Nucleotide sequence of cloned cDNAs coding for preprosecapin, a major product of queen‐bee venom glands

Abstract

Total mRNA from queen-bee venom glands was transcribed into cDNA [complementary DNA] and cloned into the PstI and ClaI site of pBR322. The nucleotide sequence of 2 clones (pUM9/24 and pBMC1) with iserts derived from mRNA for preprosecapin is presented. The 2 inserts, which are identical in their overlapping regions, having a coding region encompassing 77 triplets. The cloned cDNA differ in the length of the 3''-untranslated region, which is about twice as long in clone pUM9/24. The postulated amino acid sequence of preprosecapin starts with a signal peptide containing an estimated 32 residues, followed by a pro part which terminates with a single arginine.
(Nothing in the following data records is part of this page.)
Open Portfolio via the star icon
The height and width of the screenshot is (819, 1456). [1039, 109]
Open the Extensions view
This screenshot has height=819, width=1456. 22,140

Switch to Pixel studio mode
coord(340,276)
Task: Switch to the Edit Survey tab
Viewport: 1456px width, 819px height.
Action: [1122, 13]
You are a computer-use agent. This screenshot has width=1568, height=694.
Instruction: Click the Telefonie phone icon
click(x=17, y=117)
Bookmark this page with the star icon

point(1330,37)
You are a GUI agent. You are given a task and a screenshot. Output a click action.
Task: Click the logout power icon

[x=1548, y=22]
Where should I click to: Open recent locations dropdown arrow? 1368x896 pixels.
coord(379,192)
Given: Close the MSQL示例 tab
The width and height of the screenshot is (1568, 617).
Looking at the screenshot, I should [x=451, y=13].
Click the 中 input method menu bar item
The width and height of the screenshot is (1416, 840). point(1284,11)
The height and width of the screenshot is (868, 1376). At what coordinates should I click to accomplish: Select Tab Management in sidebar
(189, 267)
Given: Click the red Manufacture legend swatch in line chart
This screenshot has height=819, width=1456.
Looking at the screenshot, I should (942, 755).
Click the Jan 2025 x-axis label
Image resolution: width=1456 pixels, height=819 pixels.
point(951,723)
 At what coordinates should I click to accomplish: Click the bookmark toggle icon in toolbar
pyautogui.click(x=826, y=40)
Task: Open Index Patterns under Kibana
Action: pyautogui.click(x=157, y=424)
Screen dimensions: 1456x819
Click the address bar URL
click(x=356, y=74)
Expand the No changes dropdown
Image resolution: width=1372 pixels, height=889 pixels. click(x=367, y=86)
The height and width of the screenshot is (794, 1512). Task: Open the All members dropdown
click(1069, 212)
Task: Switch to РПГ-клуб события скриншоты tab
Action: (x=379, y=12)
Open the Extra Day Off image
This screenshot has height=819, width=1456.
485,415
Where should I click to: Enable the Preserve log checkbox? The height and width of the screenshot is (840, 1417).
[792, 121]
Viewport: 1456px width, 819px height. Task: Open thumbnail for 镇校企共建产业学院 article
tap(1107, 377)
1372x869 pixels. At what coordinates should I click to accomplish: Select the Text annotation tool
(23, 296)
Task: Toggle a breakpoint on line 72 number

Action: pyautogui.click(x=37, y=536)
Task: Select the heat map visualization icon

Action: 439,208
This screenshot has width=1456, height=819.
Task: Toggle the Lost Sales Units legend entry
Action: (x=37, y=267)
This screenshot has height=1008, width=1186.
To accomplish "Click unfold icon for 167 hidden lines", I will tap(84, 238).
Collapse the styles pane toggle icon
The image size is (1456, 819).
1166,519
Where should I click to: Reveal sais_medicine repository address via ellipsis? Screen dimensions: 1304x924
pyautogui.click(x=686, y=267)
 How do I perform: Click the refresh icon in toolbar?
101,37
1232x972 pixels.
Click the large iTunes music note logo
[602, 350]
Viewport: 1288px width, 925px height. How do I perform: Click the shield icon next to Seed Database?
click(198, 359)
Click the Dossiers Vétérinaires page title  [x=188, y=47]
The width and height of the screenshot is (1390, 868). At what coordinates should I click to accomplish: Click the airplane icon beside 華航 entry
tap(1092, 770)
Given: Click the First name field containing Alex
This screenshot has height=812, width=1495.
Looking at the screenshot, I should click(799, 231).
The end-product secapin is located at the COOH end of the precursor. Activation of prosecapin must, therefore, differ from the processing of promelittin synthesized in the same gland. Cell-free translation of total venom gland mRNA in the presence of radioactive histidine yields only 2 major products, the smaller of which is presumably preprosecapin. Edman degradation of total translation products yields peaks of radioactive tyrosine and histidine at the 4th and 10th cycles, respectively. This confirms the sequence of preprosecapin deduced from the cDNA clones. The content of secapin in queen-bee venom must be higher than it is in worker bee venom.